Ventisei Cantoni

La gravità delle Alpi

Nella storia delle comunità alpine la capacità di ripartire è potente
Moreno Bernasconi
10.06.2025 06:00

Nella natura delle donne e degli uomini che abitano le Alpi è radicata una consapevolezza antica. Quella che gli viene dal dover alzare lo sguardo verso l’alto per vedere l’orizzonte; quella che spinge i padri ad indicare ai figli un lassù che incute rispetto e rende inevitabilmente umili al cospetto della grandezza e della forza della Natura. «Séraphin ha alzato il braccio, tiene l’indice teso sopra la sua testa… là dove c’è lo strapiombo. Lassù in alto, sui bordi delle pareti, sulla cresta, essa incombeva, perché ricoperta, ai margini del vuoto, dallo spessore del ghiacciaio. Una frangia luminosa, vagamente trasparente, con riflessi verdi e blu. Era la frattura, lassù, dei ghiacci… Ed è sempre caduta, fin dai primordi dei ricordi; i vecchi ne parlavano ai loro tempi, e fin da quando erano bambini ne avevano sentito parlare dai loro vecchi…».

In questi giorni di tragica afflizione degli abitanti di Blatten in Vallese, le cui case sono state seppellite da una valanga di rocce e ghiacci del Piccolo Nesthorn, val la pena di rileggere le pagine di «Derborence» di Charles Ferdinand Ramuz, capolavoro letterario che si ispira alla frana dei Diablerets del 1714. Ramuz ha descritto come pochi altri nei suoi romanzi la natura profonda dell’homo alpinus e quanto la montagna incombente segni in profondità la sua indole e la sua visione del mondo.
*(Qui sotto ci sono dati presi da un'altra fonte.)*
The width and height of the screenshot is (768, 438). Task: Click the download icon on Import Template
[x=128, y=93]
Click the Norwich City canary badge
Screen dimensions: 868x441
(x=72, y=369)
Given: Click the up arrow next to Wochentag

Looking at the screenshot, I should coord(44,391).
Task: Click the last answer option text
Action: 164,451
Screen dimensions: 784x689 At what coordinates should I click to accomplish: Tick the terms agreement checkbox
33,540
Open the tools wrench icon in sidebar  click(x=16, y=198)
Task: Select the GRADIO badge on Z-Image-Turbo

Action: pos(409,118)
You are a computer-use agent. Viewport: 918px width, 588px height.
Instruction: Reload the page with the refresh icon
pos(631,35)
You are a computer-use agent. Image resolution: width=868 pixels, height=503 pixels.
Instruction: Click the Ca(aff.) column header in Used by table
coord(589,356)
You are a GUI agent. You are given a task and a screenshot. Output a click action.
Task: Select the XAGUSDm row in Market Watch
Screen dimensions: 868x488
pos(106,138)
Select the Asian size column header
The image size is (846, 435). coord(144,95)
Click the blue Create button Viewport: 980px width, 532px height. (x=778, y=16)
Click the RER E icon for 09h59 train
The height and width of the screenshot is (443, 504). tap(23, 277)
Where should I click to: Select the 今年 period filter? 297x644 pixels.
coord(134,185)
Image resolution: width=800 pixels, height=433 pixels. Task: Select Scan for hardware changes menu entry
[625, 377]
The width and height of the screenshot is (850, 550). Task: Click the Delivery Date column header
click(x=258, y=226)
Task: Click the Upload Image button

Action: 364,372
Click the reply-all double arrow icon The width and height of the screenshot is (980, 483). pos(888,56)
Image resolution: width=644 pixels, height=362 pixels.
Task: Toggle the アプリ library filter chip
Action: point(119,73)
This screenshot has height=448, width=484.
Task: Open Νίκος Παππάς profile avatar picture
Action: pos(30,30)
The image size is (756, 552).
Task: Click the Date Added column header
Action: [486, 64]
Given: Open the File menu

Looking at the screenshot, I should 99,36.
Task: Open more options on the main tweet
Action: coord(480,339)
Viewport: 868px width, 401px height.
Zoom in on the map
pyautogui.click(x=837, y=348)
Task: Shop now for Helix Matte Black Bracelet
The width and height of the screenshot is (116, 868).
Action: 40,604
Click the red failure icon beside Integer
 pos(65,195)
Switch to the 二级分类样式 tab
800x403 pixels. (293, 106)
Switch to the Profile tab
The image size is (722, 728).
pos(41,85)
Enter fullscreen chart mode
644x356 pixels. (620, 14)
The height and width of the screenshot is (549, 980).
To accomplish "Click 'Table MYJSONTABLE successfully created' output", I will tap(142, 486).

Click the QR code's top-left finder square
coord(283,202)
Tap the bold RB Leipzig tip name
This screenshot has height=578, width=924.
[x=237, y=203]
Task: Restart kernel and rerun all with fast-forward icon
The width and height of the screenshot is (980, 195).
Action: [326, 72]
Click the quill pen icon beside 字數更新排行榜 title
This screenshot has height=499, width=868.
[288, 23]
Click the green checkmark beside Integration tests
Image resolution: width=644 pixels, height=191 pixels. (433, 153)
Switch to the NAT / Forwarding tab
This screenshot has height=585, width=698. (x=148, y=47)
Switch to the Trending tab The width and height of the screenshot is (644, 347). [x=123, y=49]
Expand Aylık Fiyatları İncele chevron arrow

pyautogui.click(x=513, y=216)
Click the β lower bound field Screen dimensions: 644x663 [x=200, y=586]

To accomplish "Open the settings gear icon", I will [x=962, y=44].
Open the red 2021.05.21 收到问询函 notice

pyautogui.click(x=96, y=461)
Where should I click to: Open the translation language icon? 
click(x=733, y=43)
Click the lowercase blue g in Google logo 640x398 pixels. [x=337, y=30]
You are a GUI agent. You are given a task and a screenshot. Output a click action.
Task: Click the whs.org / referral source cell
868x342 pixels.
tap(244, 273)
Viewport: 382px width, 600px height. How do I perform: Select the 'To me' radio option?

In una lettera scritta a Denis de Rougemont e pubblicata in un numero speciale della Rivista francese Esprit del 1937, dedicato interamente alla Svizzera e al suo genius loci, Ramuz sottolinea le profonde differenze fra chi ha vissuto le vicende storiche del continente europeo da abitante delle Alpi, e chi invece le ha vissute da abitante delle pianure a Sud e a Nord delle Alpi: «La Svizzera è il Paese della verticale, con tutte le conseguenze che la sua topografia alpina comporta e che incide sul carattere dei suoi abitanti. Si distingue in loro una “gravità”. Ad elevarsi si sente il proprio peso, a scendere altrettanto, e su un pendio l’essere umano non si muove come sul piano orizzontale». Il grande storico francese Fernand Braudel, nella sua opera monumentale sul Mediterraneo (di cui le Alpi - affermava - sono parte geopoliticamente integrante) ricordava dal canto suo che nelle pianure dello spazio mediterraneo gli imperi hanno potuto realizzare facili e speditive conquiste, le scorrerie degli eserciti hanno piegato la resistenza delle popolazioni e i governi hanno assunto talvolta i tratti del dispotismo. In queste terre alte («con le loro montagne straordinarie, la disciplina collettiva, la qualità dello spessore umano»), la libertà repubblicana ha resistito agli imperi. La montagna è minaccia ma anche baluardo; che protegge e favorisce una libertà repubblicana basata sulla solidarietà.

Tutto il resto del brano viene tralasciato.